◆ TASK GOAL
Write out these items again with "Quick links" changed to "Useful links" and everything else kept as is, omitting the pictures.

________________

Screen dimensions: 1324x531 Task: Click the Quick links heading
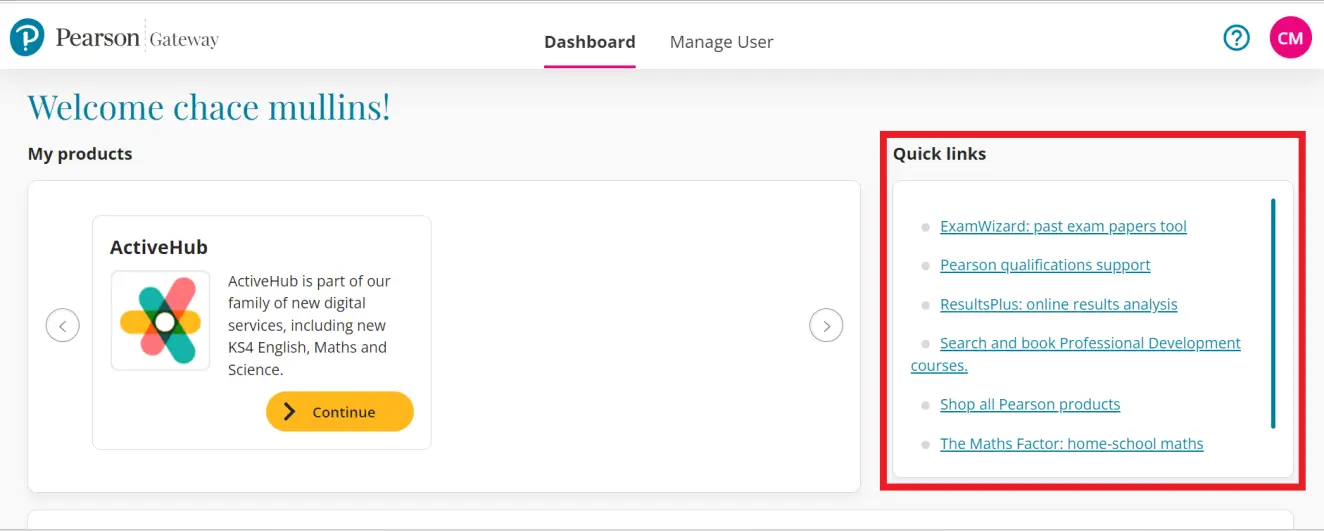click(x=939, y=154)
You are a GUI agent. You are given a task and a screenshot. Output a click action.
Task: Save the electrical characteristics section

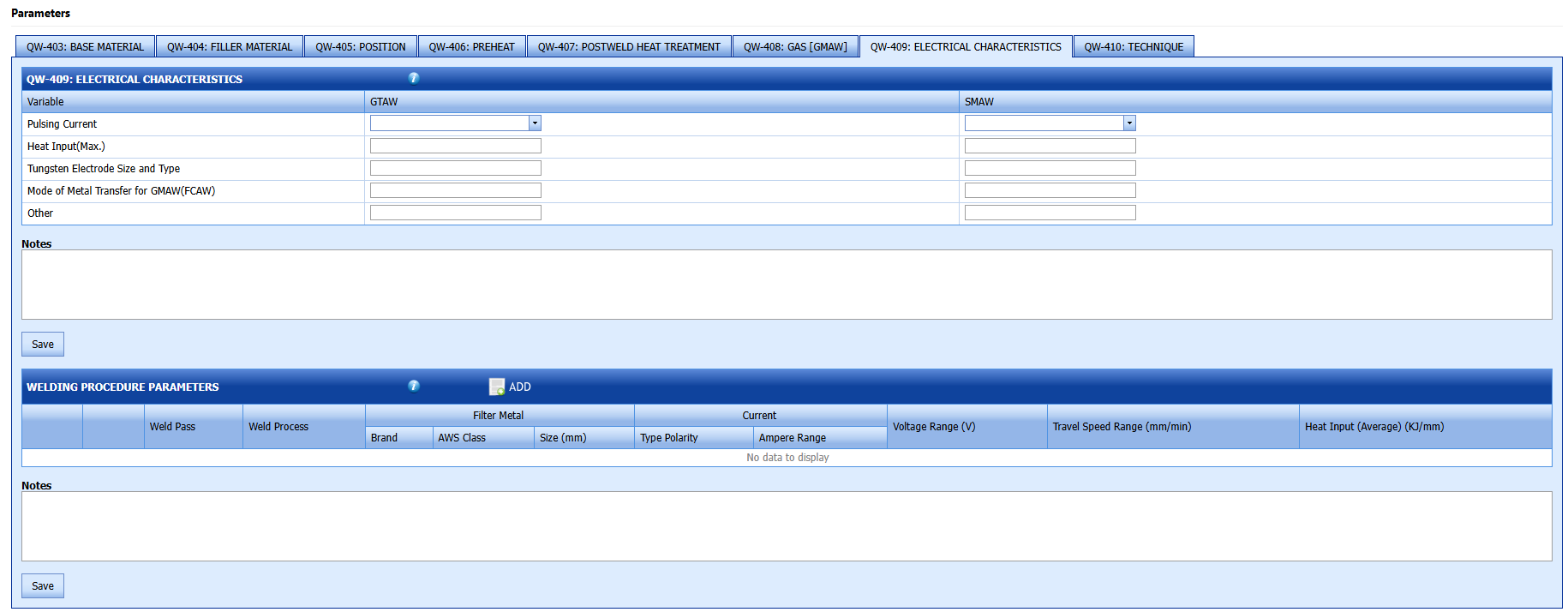[x=43, y=345]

________________

◆ EXERCISE RESPONSE
Screen dimensions: 1324x531 Task: Click the Useful links heading
click(x=939, y=154)
You are a GUI agent. You are given a task and a screenshot. Output a click action.
Task: Save the electrical characteristics section

[x=43, y=345]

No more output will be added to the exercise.